Protecting your Parent or Loved One - Telephone Vulnerability

Happy Monday to all.  The past week has been very busy and I haven't had the opportunity to write as much as I would have liked.  I'm taking a bit of a divergence from the series on dementia support because I think it's important to get the word out.  Tomorrow I'm going to talk about Validation and Redirection but tonight let's discuss protecting your loved one from phone scams.

Issues with phone scams have become an increasing problem for our older adults.  This ranges from aggressive and unscrupulous sales practices to coercive and fraudulent calls that defraud older adults of money.  I discussed one of these in a blog posted in March where someone claiming to be a grandchild begs for money to get out of trouble. The money is sent OCONUS via Western Union and all the while the grandchild is safe at home.  Please warn your loved ones--these calls are ALWAYS bogus.

Another issue is related to aggressive sales people targeting older adults and calling up with a "great deal", which may include buying memberships to travel agencies, discount coupons, or anything else they think they can get away with.  They will call again and again in violation of the Do Not Call list.  The tactics are unscrupulous and ruthless.

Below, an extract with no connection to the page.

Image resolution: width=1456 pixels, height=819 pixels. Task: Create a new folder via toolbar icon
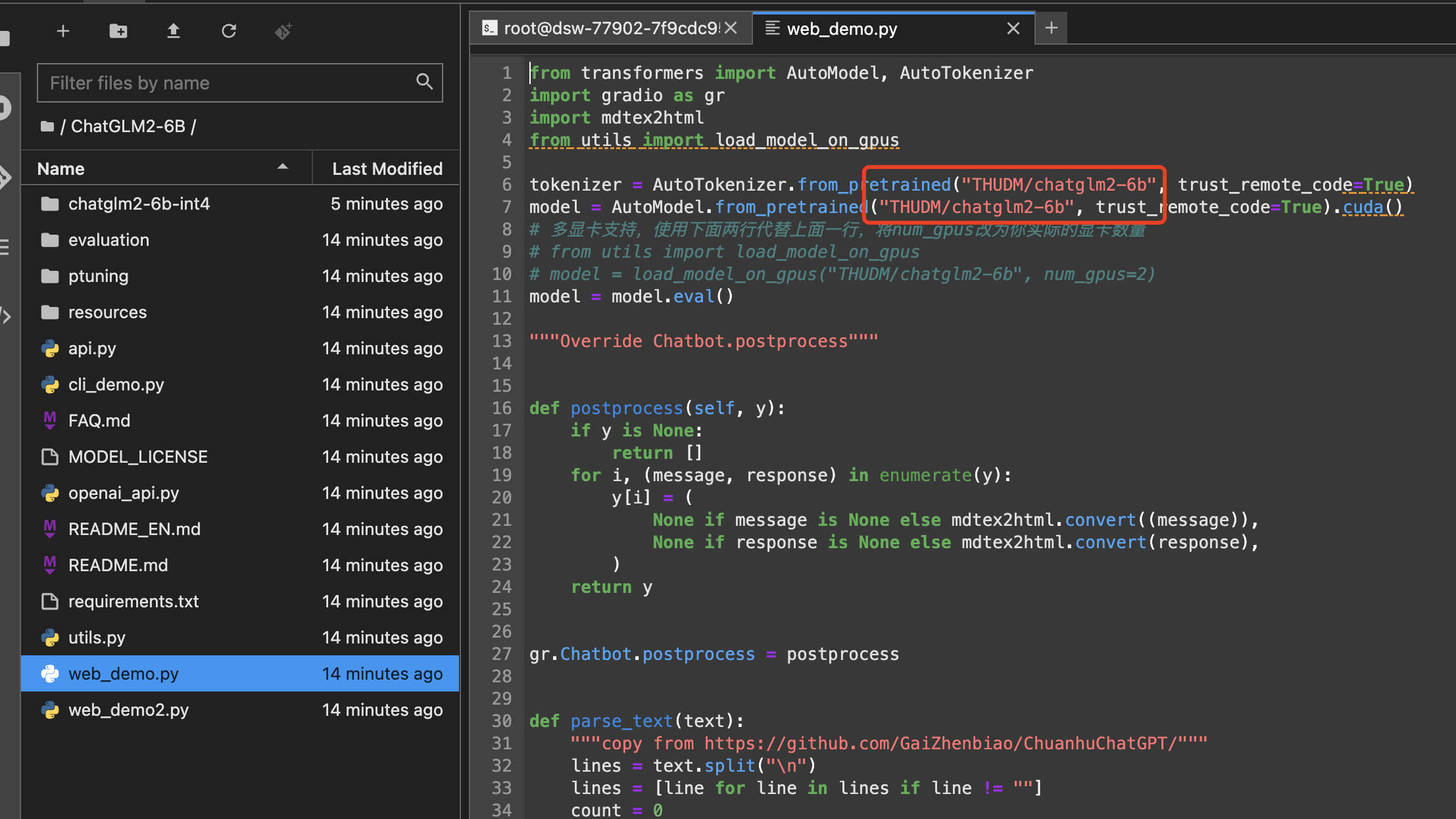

The first question you may ask is, "How do they know how to target my mom or dad?".  It's actually quite easy.  Anyone can buy a mailing list that includes the individual's name, address, phone number, and age.  I purchased one of these lists in the past so that I could send out a mailing to older adults in San Diego to let them know that we are here.  Unfortunately, there are few restrictions on who may obtain a list and how it may be used.  While the purchaser may be required to sign a document that the list will only be used in certain ways, someone who is looking to defraud an older adult is going to ignore these restrictions.

So, what can you do to protect your loved one?  There are a number of things to try.

1. If the phone is a published number, you can try changing the number and making it an unpublished listing.  This will help but as soon as you sign up for anything that requires that you give a phone number, you are at risk of this new number getting back out in the public domain.

2. Sign up with a service like Nomorobo (www.nomorobo.com).  The acronym stands for No More Robocalls.  This type of service allows you to block the sales calls while still allowing calls in from doctors, family members, and friends.

3.  A third option is to have all incoming calls forwarded to a cell phone that is not in control of an older adult who may have cognitive impairment.  This will allow your loved one to still make outgoing calls without being targeted by unscrupulous people.

Education is critical but, when all else fails there are things you can do to protect yourself and your loved one. If you find yourself target you also have the ability to call the police or Adult Protective Services.

I hope you have a wonderful start to the week.  Many blessings to you!